Let me start by saying that it seems like I wasn’t the only one who had a less that optimal and slightly “off” weekend. Maybe it’s the changing of the season, or something in the air. Whatever it is, it blows (and not in a good way).
I worked on my tiling project in the basement all weekend. It’s not completely done, but I only have a few minor details to finish up. Because I’m a complete psycho, I can’t fully take a deep breath and relax until it’s all done, but I woke up this morning without feeling the urgency that has gotten my ass out of bed before 7 a.m. the past few days.
I’m not quite sure if it was a result of exhaustion, inhaling dust from the cement, or the weird lonely feeling that crept in, but I had a little breakdown yesterday. I was minding my own business, mixing grout, and BAM! I just started crying. I even wept a little. But then I worried that my salty tears might compromise the grout, and I nipped that shit in the bud. Crying is stupid (at least when I do it).
I am covered in cuts, scrapes, and a few impressive blisters. And I now remember why home improvement sucks. Except that I continue to do it. I think it’s kinda like childbirth… You forget how bad it sucks until you go through it again. And of course I now see about 30428 other things that I need/want to do. I think I’ll let my mind and body heal a little before I tackle anything else.
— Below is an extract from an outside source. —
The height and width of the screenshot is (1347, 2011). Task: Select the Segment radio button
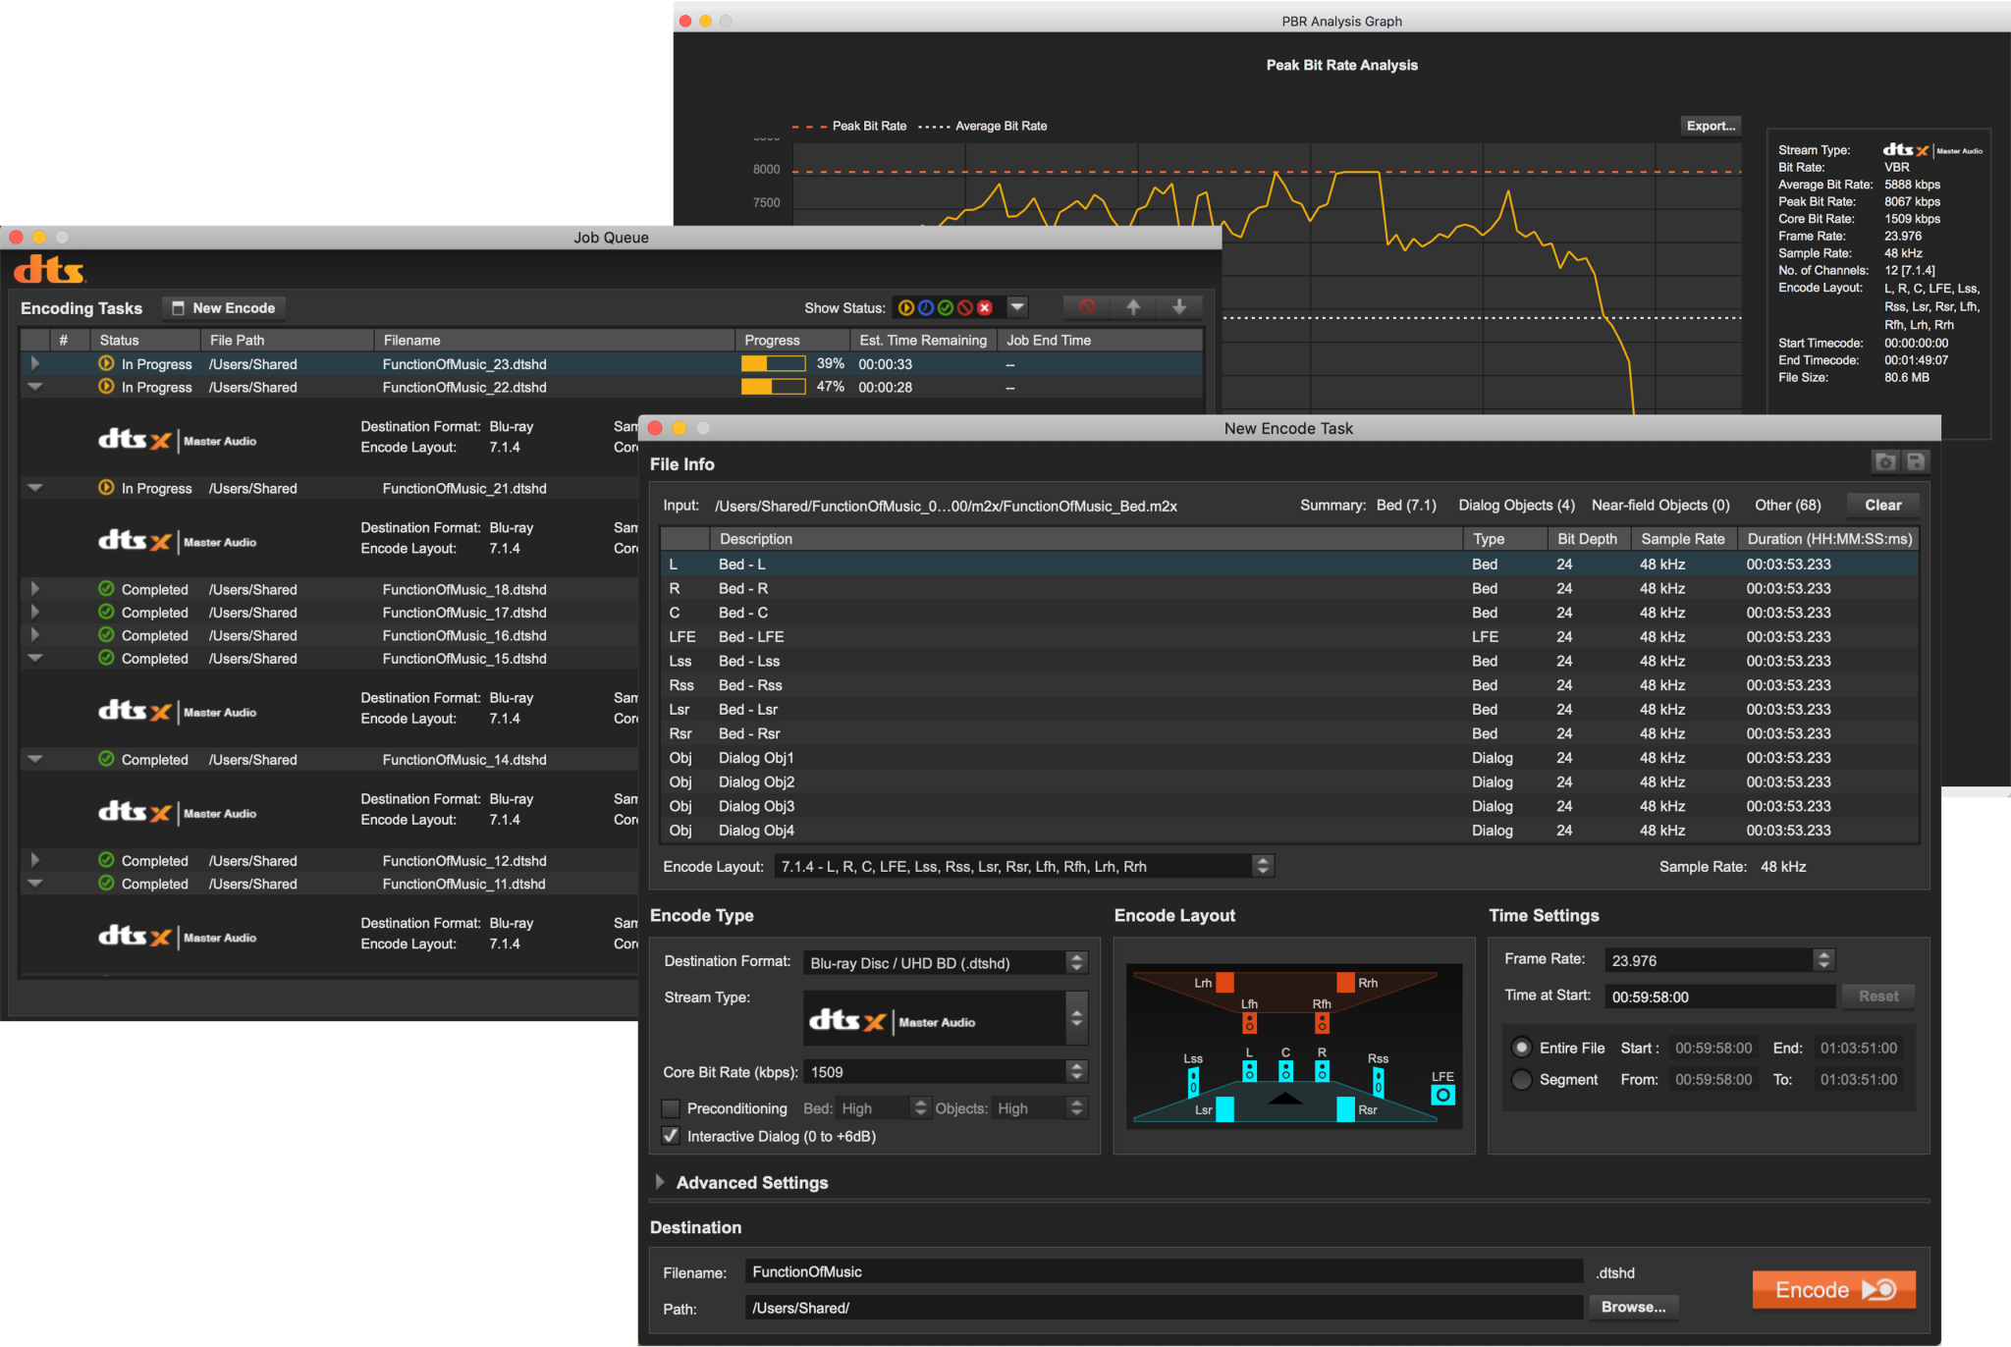[x=1522, y=1079]
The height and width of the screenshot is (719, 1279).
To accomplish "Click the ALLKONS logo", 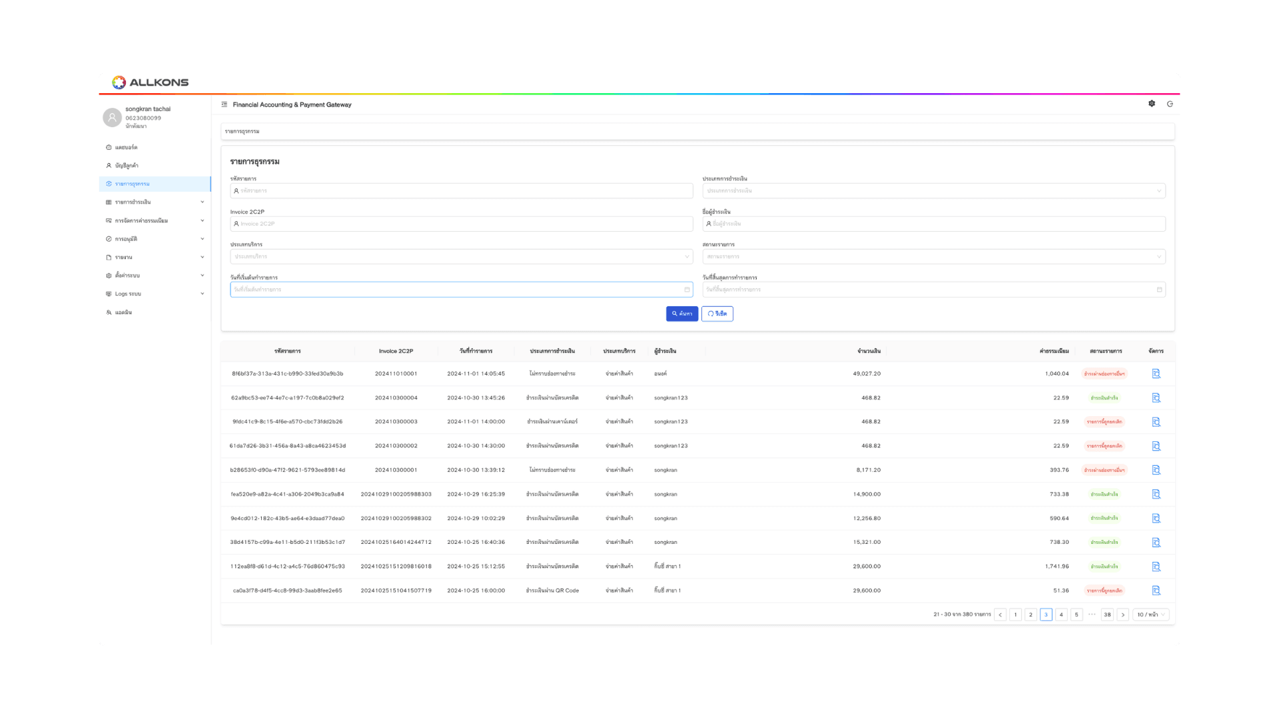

On what COULD have been the upside, but turned out to be on the downside, I got a massage yesterday. I was soooo damn sore on Saturday that I knew I’d need the break, mentally and physically. The massage therapist cried during my entire massage. CRIED DURING MYYYYYY MASSAGE! She kept having to stop to blow her nose. Let’s just say that it was very awkward and very quiet in the room (except for her sobbing). On one hand, I felt really bad for her. Obviously something is going on in her life, and part of me wanted to ask her what was up and to offer her some support. On the other hand, I’m not doing so hot myself. And I’m paying… a lot… in an attempt to feel better. She also shorted me 15 minutes. So much for sweet relief.
Last night after cleaning up, I collapsed into the couch for about 30 minutes. And this sudden feeling of overwhelming loneliness came over me. I usually do really well being alone. I even like it. But I got this picture in my head: Me, age 50, sitting on that same couch, still alone. I can handle the single life right now. But the thought of this being my forever is, well, depressing.
See above paragraphs… it’s what I like to call BLAH BLAH BLAH, or complete nonsense.
But I’m taking bets on how long it takes me to get my laundry room back together.